--- EXCERPTED RECORDS Enclosed Below ---
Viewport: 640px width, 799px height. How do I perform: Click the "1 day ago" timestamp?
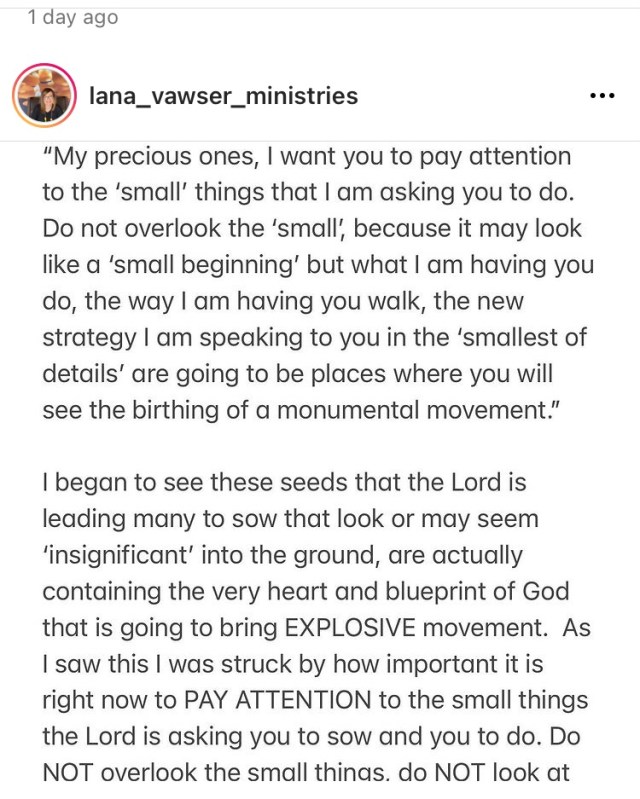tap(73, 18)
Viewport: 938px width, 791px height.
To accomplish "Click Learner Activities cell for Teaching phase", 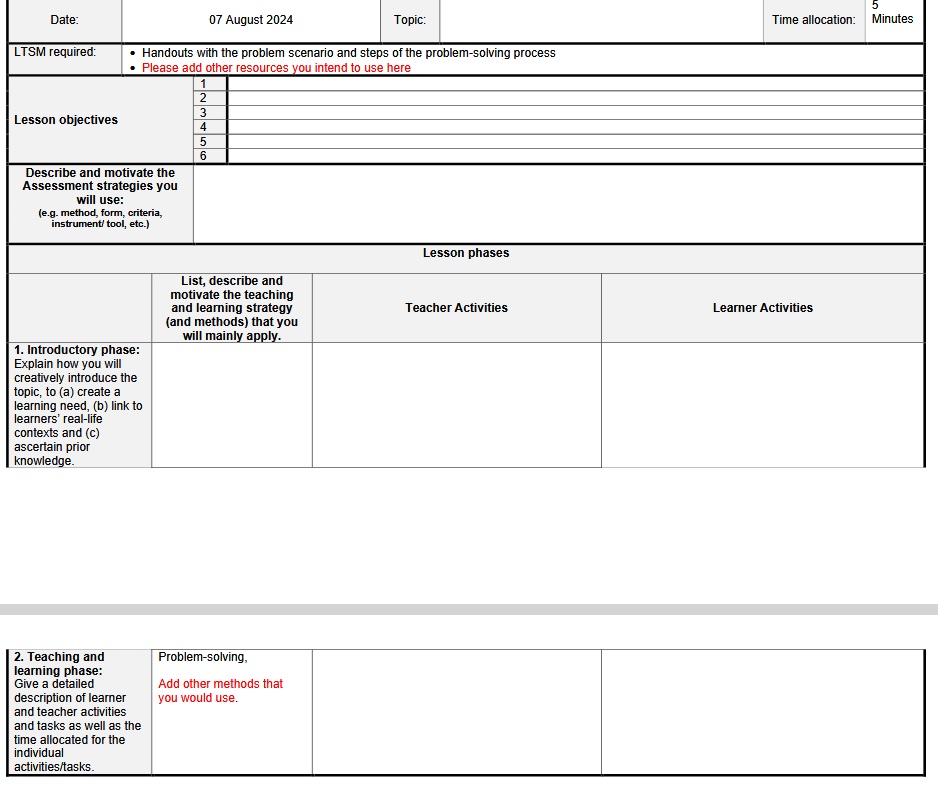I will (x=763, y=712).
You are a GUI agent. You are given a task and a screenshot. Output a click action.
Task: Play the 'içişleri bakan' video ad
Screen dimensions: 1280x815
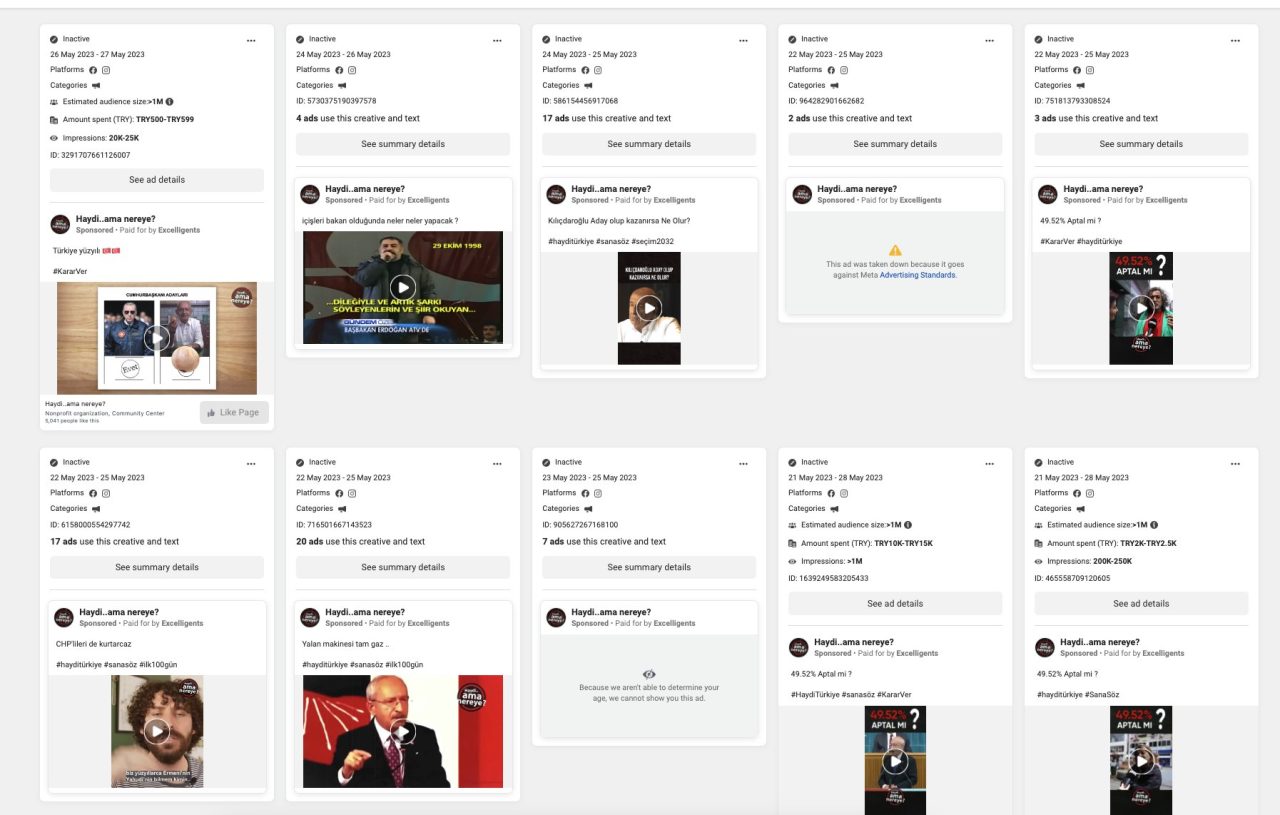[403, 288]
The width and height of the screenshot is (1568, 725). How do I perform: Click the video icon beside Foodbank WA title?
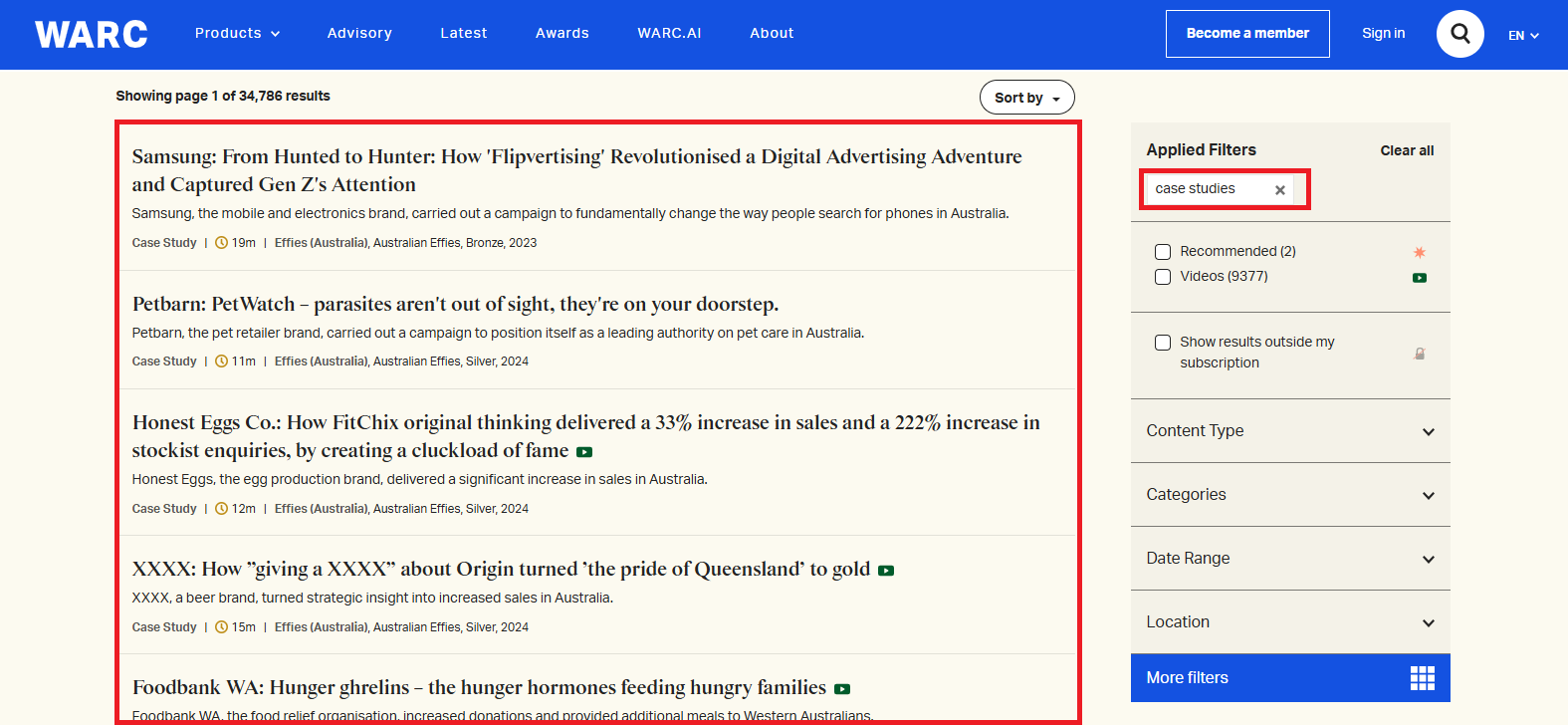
--- End of Enclosed EXCERPTED RECORDS ---
TASK REQUIREMENTS: The answer should be only the number of lines in the data that contain the string "video".

RESPONSE BOX: 2